職人醤油の蔵元
タイヘイ
巨大な桶で質を追求して
日本最大といっても過言でない60石桶がズラリ。このサイズを100本以上、現役で使っているのは日本中を探してもここだけ。そして、その中で年1回だけ搾る限定醤油の桶があり、限界までの質を追求しています。
60石桶が110本以上並ぶ蔵
千葉県銚子市の南に位置する匝瑳(そうさ)市。タイヘイの蔵には巨大な木桶が整然と並んでいます。その数110本以上。その数にも驚くところなのですが、さらに特徴的なのはその大きさなのです。
一本の大きさが直径3メートル×高さ3メートル。昔の単位で60石(約11,000リットル)になります。一般的に日本各地で目にする桶は20石~30石サイズが多く、60石を目にするのは関東地域、特に千葉県でしか出会えない珍しい大きさです。
生活クラブと歩んできた30年
桶のサイズが大きくて数も多い。年間を通じて仕込みをしているので生産量も多いです。このような場合、大量生産による安売り競争を戦ってきた歴史の話を伺うことが多いのですが、タイヘイの場合は少し違います。
生協(生活クラブ)と歩んできた30年の歴史が、タイヘイを独特な立ち位置にしているように感じるのです。生協から求められるのは安心安全に加えて品質。そこに量産という相反するような要素を加えつつ試行錯誤してきた歴史があります。

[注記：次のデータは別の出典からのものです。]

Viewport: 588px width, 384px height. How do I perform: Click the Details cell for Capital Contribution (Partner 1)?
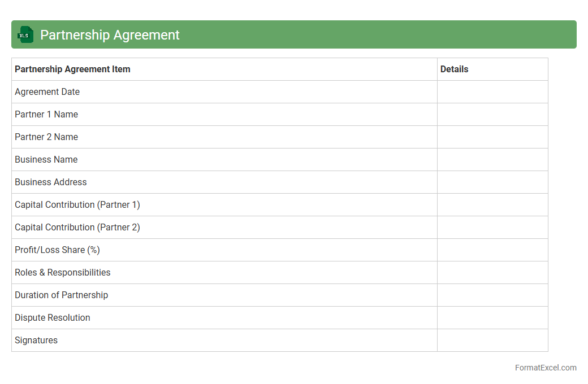tap(492, 205)
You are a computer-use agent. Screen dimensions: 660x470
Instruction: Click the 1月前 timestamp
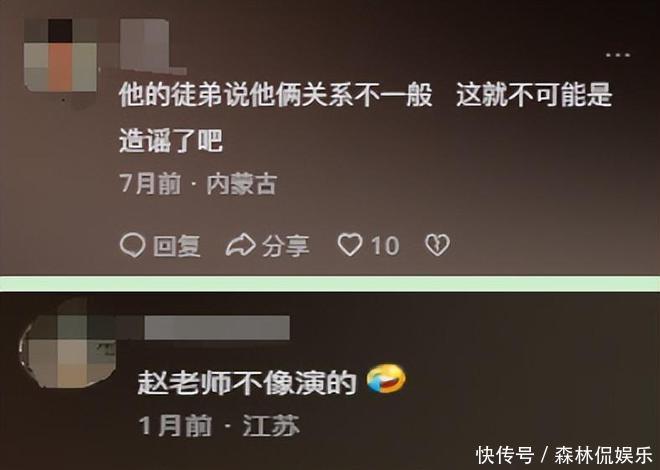(175, 425)
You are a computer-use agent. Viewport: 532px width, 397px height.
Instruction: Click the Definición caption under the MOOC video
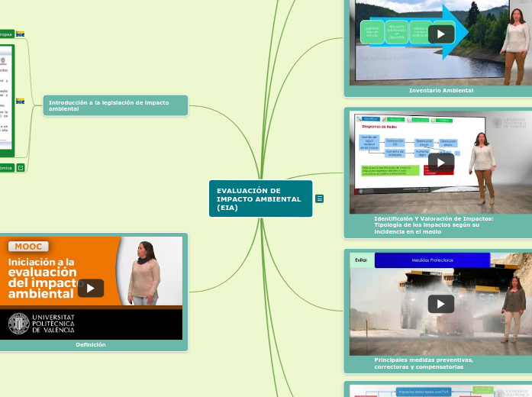[x=90, y=344]
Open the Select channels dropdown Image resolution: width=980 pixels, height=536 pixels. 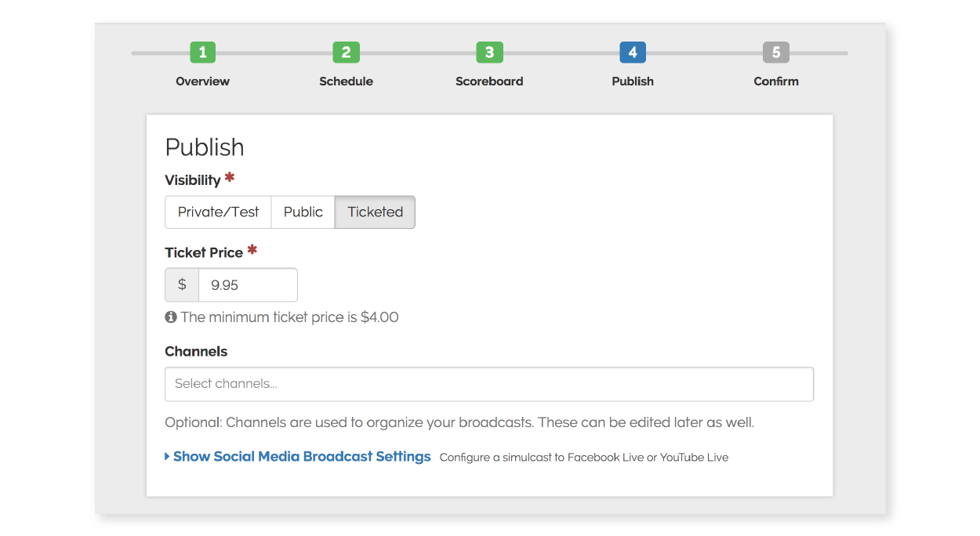(x=489, y=384)
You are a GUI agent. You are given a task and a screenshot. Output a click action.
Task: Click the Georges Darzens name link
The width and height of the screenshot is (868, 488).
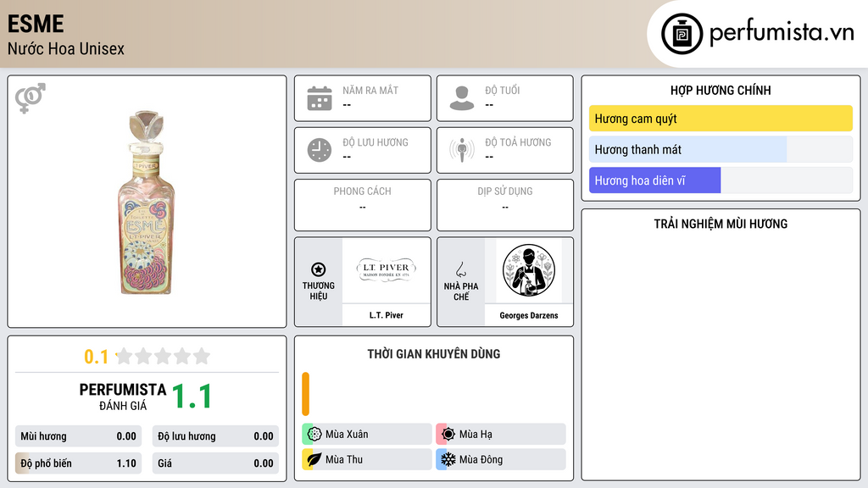[529, 315]
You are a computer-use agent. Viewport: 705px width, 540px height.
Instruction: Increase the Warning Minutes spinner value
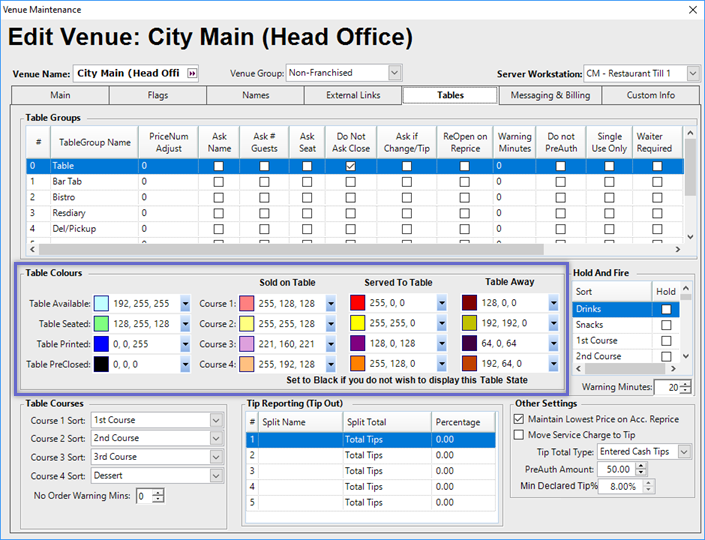pos(687,383)
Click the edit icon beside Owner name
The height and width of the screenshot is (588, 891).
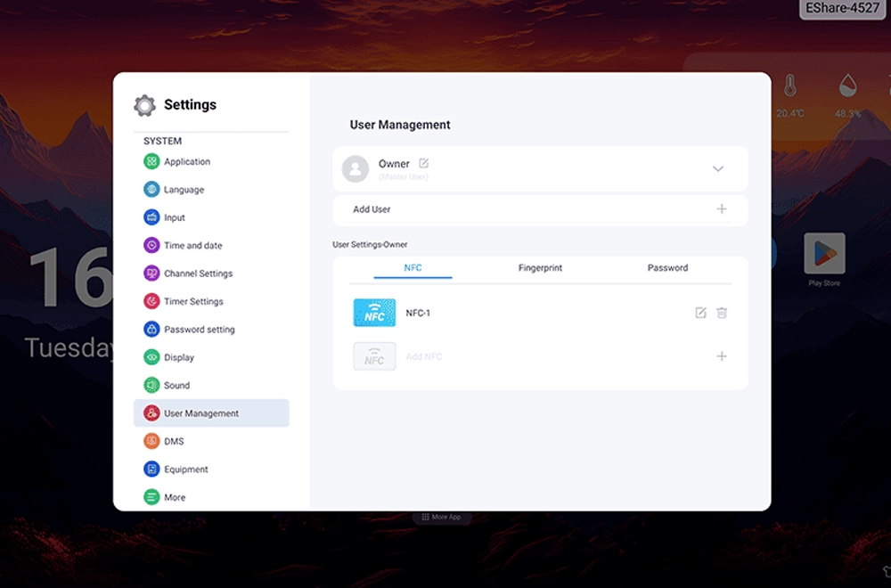[424, 163]
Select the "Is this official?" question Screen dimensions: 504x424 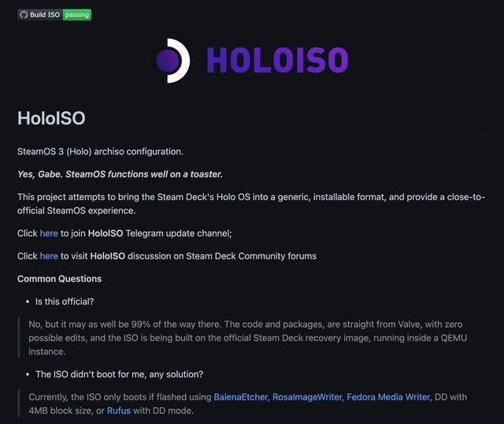click(73, 301)
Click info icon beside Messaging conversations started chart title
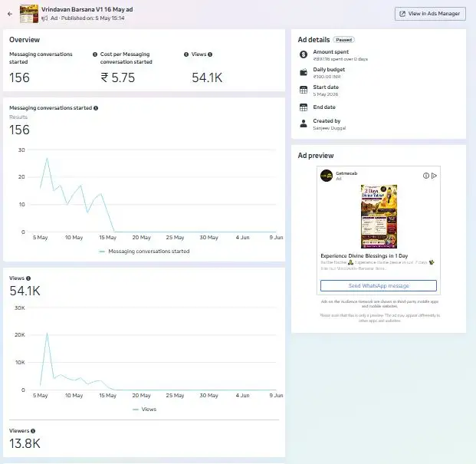This screenshot has width=476, height=464. 96,108
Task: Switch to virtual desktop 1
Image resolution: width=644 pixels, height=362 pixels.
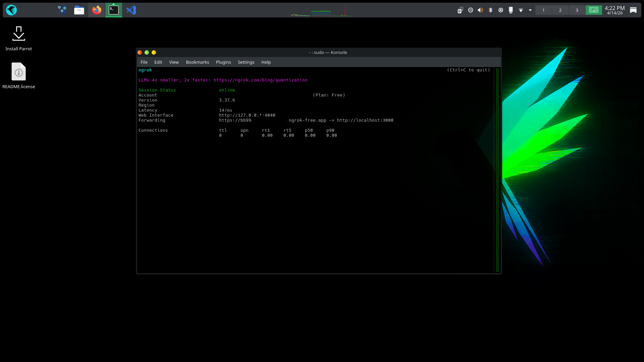Action: pyautogui.click(x=543, y=10)
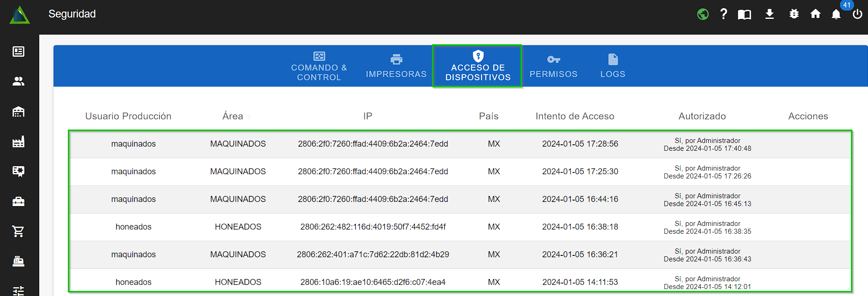Open the factory sidebar icon

click(18, 142)
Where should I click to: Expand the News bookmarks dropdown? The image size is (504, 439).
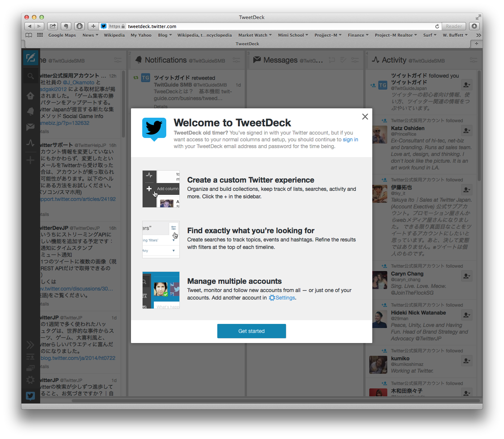pos(90,35)
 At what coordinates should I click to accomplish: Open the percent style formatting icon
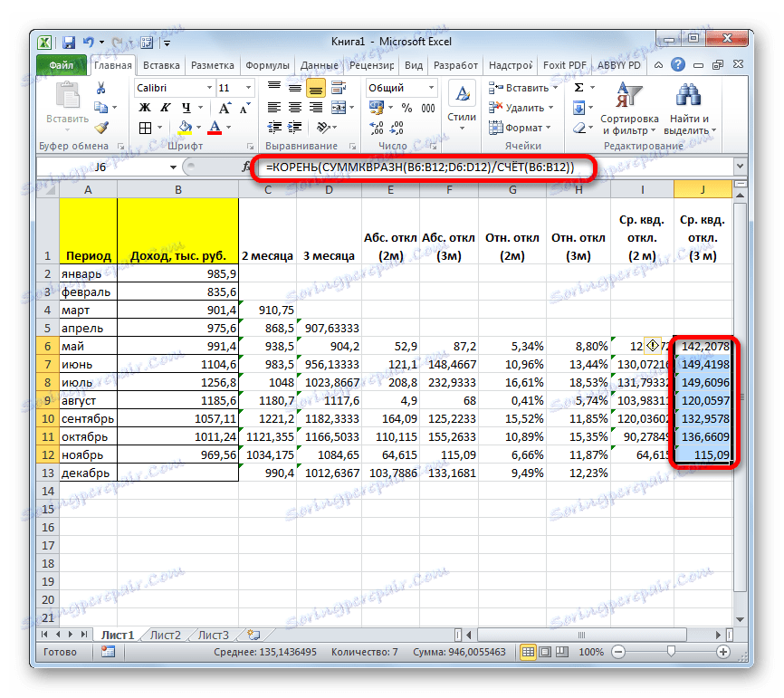click(x=406, y=107)
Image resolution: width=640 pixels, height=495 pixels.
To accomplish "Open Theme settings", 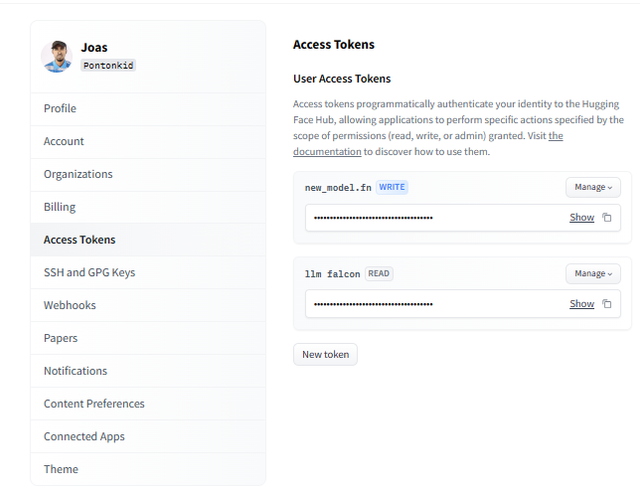I will pos(61,469).
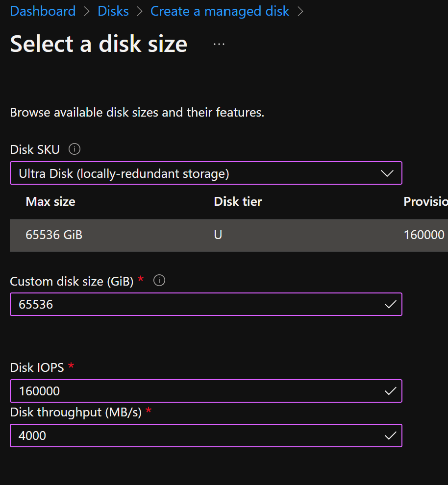The width and height of the screenshot is (448, 485).
Task: Click the 160000 provisioned IOPS cell
Action: (x=424, y=235)
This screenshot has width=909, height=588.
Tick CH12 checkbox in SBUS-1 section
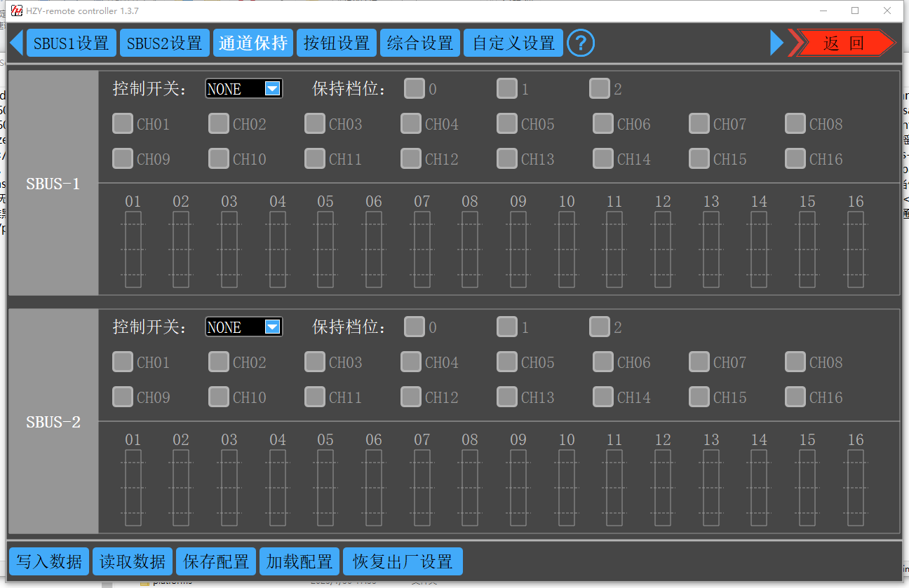(x=411, y=159)
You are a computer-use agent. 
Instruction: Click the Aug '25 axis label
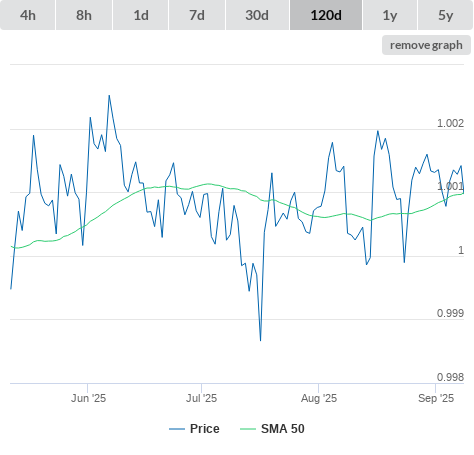(x=319, y=398)
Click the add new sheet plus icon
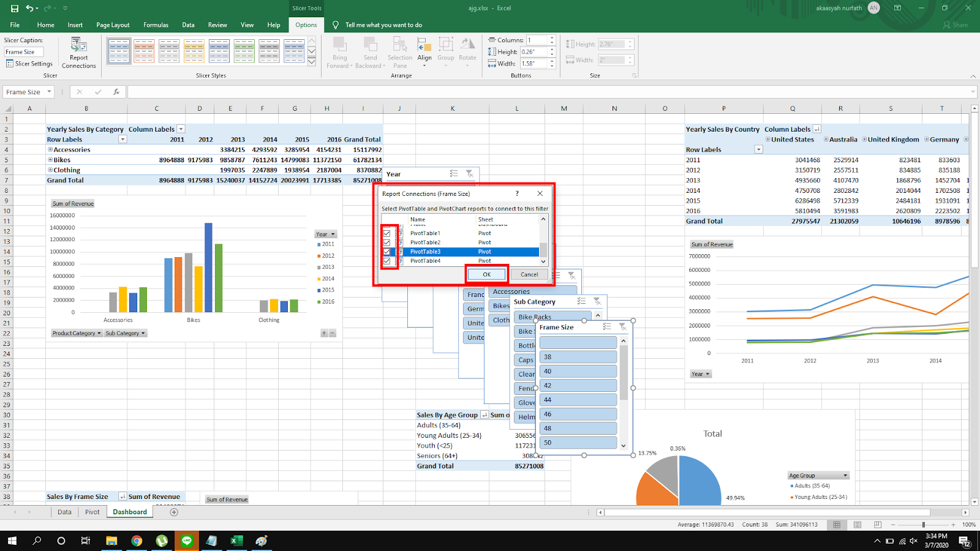 [x=174, y=512]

「昔は四斗樽を担げることが入社条件だったんですよ!」と、今でいう「手づくり」の醤油づくりから、少しずつ機械が導入されていく変遷を身をもって体験してきたそうです。だからこそ、確固とした醤油づくりの持論が・・・。
機械を操作することが仕事じゃない!
こう話す伊橋工場長が印象的でした。「機械の操作が仕事になっちゃいけないと思うんですよ。特に麹の担当者は意識をしないと機械のボタンを押しているだけでできてしまう。これでは絶対にダメだと思うんです。」
「だから、必ず麹を食べてくれと言ってあります。」自分たちが手掛けているものが良いのか悪いのか、その判断ができる感覚を磨かなくてはいけない。五感を全てつかって醤油と向き合わないといけないというわけです。
こだわりの桶が一本
薄暗く静まり返る蔵の中に一本だけ特別な桶があります。創業125周年の記念の年からはじまった一本だけの特別な仕込み。一年に一度だけ桶一本だけの醤油で、これだけが「平左衛門」と呼ばれています。
「多く流通している醤油は香ばしい香りが重視されていると思いますが、それとは一線を画す立ち位置にしたいんです。」原料も製法も全部こだわろうと、山形県産の大豆、北海道産の小麦、長崎県産の塩「海水塩」を使って、圧力をかけない搾りである「自然垂れ」のみを使用。火入れも極力低温。透き通る赤褐色とうま味とのバランスは見事です。